You can get pretty far with it.

It isn't a perfect fit for every app, but most apps have at least a few areas
where using it would simplify things considerably.

Also, there are a lot of nice things that are extremely easy to use that are a
PITA with most other frameworks. For example, AJAX-aware history is an ic-
push-url="true" away:

[http://intercoolerjs.org/examples/history.html](http://intercoolerjs.org/examples/history.html)

I realize that most front end people who see this will immediately dismiss it
as "simple", but it's a very rich library and can be used to accomplish an
awful lot: you can fire client side events using custom HTTP headers, show and
hide request indicators using only a CSS selector, etc.

------
thekingshorses
Whatever architecture you use, it all depends on your requirements. Example:
If SEO is important, build server side rendering. Period.

Just make sure you provide best user experience possible.

Author claims Bustle is one of the good JS rendered site. If you scroll down
[http://www.bustle.com/](http://www.bustle.com/) and click on the item, and if
you use back button, you won't be at the same position.
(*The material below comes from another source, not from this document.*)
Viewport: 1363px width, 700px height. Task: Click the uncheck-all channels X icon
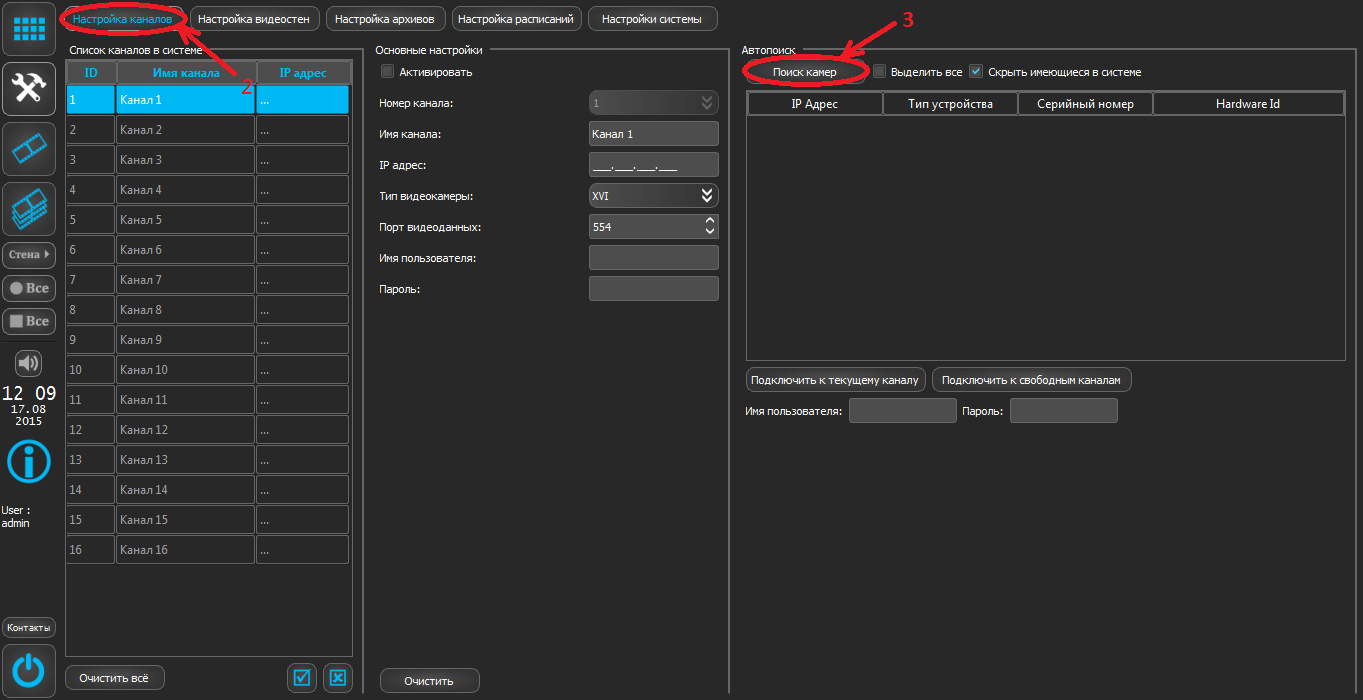(x=338, y=677)
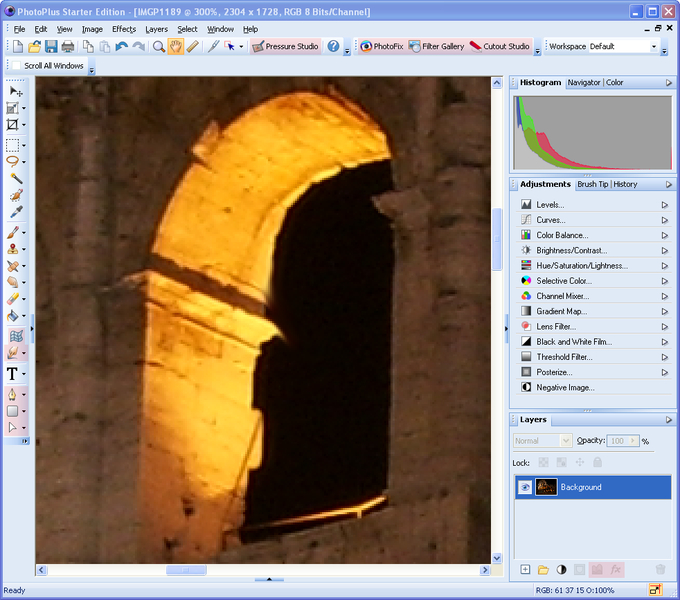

This is one of the
biggest problem with JS rendered site.

Now compare this to reddit.com. It works great without client side rendering,
and not have any issues that most client side rendering sites has.

I am not oppose to JS only app. Problem is, it is hard to build a good JS only
app. I do build client only apps.

Hacker news: [http://hn.premii.com/](http://hn.premii.com/)

Reddit: [http://reddit.premii.com/](http://reddit.premii.com/)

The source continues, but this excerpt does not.